Deepening the AfCFTA will be important. It will also be important for the countries that have not yet ratified the agreement and deposited their instruments thus far to join, to hasten the implementation for the whole region. Although the AfCFTA is a great recent development, Nigeria’s delayed signing of the agreement signals reservations in the political commitment of the region’s largest economy, which could constrain further integration efforts that require a high level of political commitment. Furthermore, member countries must avoid creating a trade area that provides a larger captive market without making their firms more competitive and readier to take on global markets. The approach to strengthening integration that is required for a successful AfCFTA should have three parts: improving physical integration, strengthening political cooperation, and facilitating business integration. The costs of distance and fragmentation can be reduced through intensive investment in these areas.

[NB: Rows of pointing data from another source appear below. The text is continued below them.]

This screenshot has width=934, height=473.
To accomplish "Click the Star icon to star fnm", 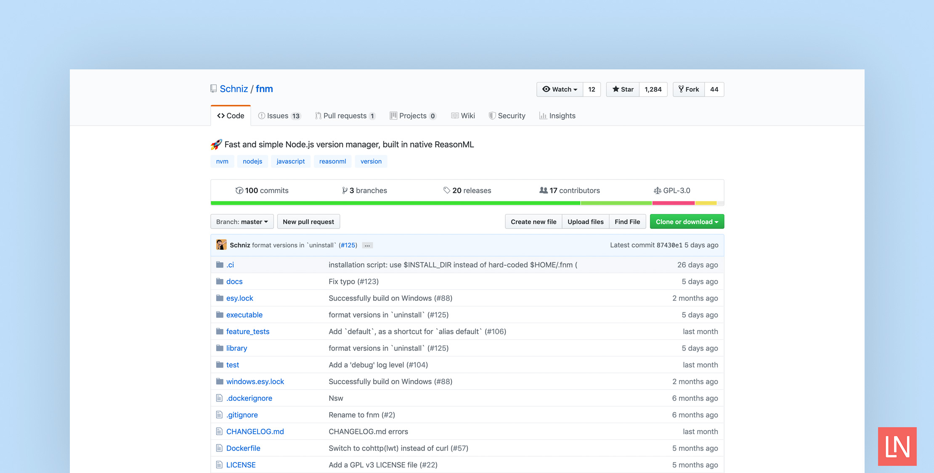I will coord(617,89).
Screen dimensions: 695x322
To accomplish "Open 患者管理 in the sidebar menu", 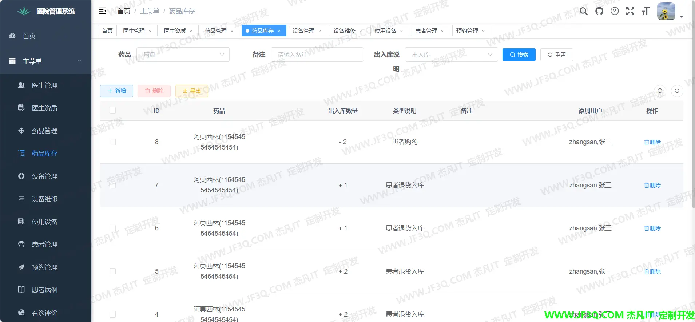I will [44, 244].
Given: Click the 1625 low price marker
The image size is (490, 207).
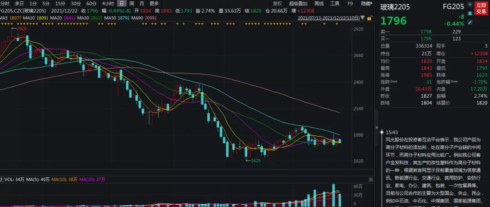Looking at the screenshot, I should coord(255,161).
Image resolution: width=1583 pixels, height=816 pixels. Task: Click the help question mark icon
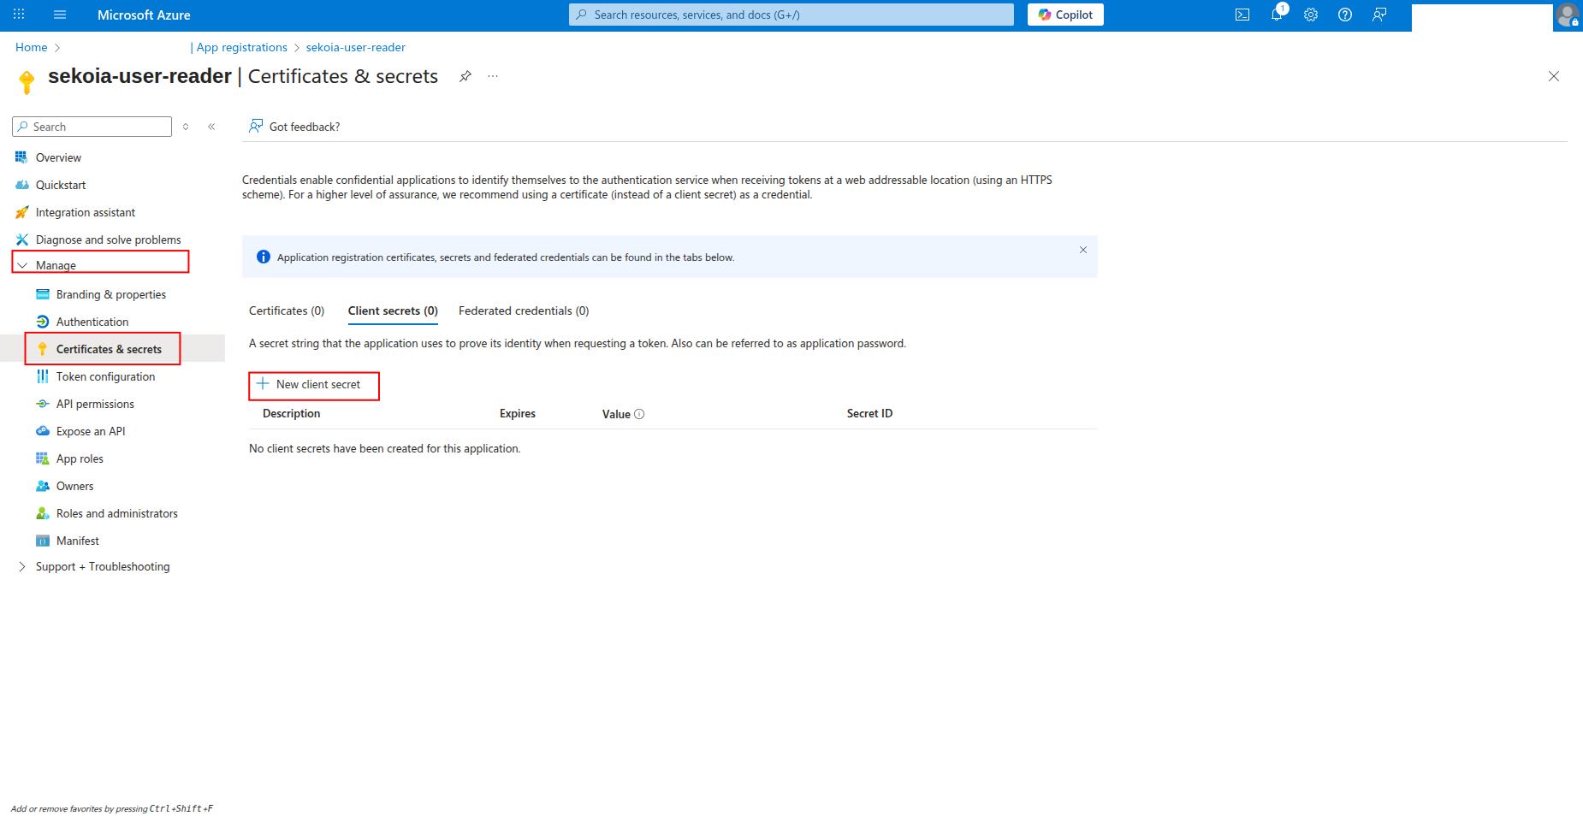click(x=1345, y=15)

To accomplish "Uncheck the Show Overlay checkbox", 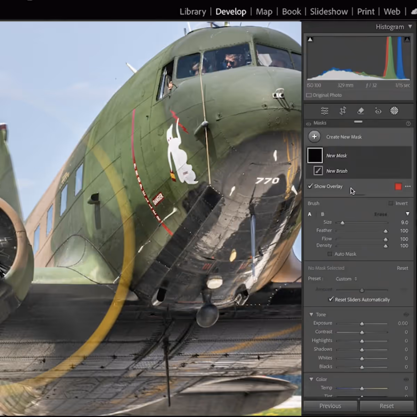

Leveraging RECs to Strengthen African Neighborhoods
Another way to help rekindle growth is to make Africa’s neighborhoods more vibrant, especially those that include the largest resource-rich countries. This could be done by granting all the countries in regional
groupings—such as ECOWAS, the SADC, and the Common Market for Eastern and Southern Africa (COMESA)—preferential access to leading world markets with attractive rules of origin, conditional on their taking the lead in promoting regional integration in West, Southern, and East Africa. This might require revisiting the US AGOA and the EU EBA programs.
In the spirit of the Group of Twenty (G-20) Compact with Africa,10 a complementary activity under the World Trade Organization (WTO) Aid for Trade initiative could help bolster investment in sectors other than natural resources, helping to build up non-resource exports from countries within neighborhoods (or RECs).
Coulibaly (2017) proposes pursuing a three-pronged strategy—(a) pick a model REC and help it succeed, (b) enroll the REC’s neighboring countries, and (c) stimulate competition with other RECs—that would trigger at least three channels of regional spillovers:
1. A distribution effect from the three resource-rich middle-income countries—Angola, Nigeria, and South Africa—to their regional economic partners would occur through trade in goods and services and cross-border movement of labor and capital searching for better opportunities. 2. A domino effect, helping countries close to the neighborhoods of these three middle-income countries to join the integration process, would enable those countries to take full advantage of the new economic opportunities generated by the coordination of foreign aid. 3. A demonstration effect would encourage other subgroups of countries to deepen their regional integration to take advantage of the coordinated G-20 Compact with Africa and WTO Aid-for-Trade initiatives.
Adopting New Models for International Commitments
The international community could also shift from bilateral trade agreements to contracts with African neighborhoods (natural trading partners that are close historically, sociologically and geographically)—specifically involving countries by neighborhood and development partner(s)—as an incentive for closer regional cooperation (Coulibaly 2017). For instance, the governments of the East, Central, Southern, and West African subregions could commit to the following: • Establishing African Economic Areas that would tie together the economic interests of leading and lagging countries in each regional neighborhood • Encouraging the free movement of labor, capital, goods, and services within these areas • Maintaining and protecting access routes between landlocked countries and outlets for trade as well as providing the political space to support investment in the regional infrastructure that is essential for the neighborhood.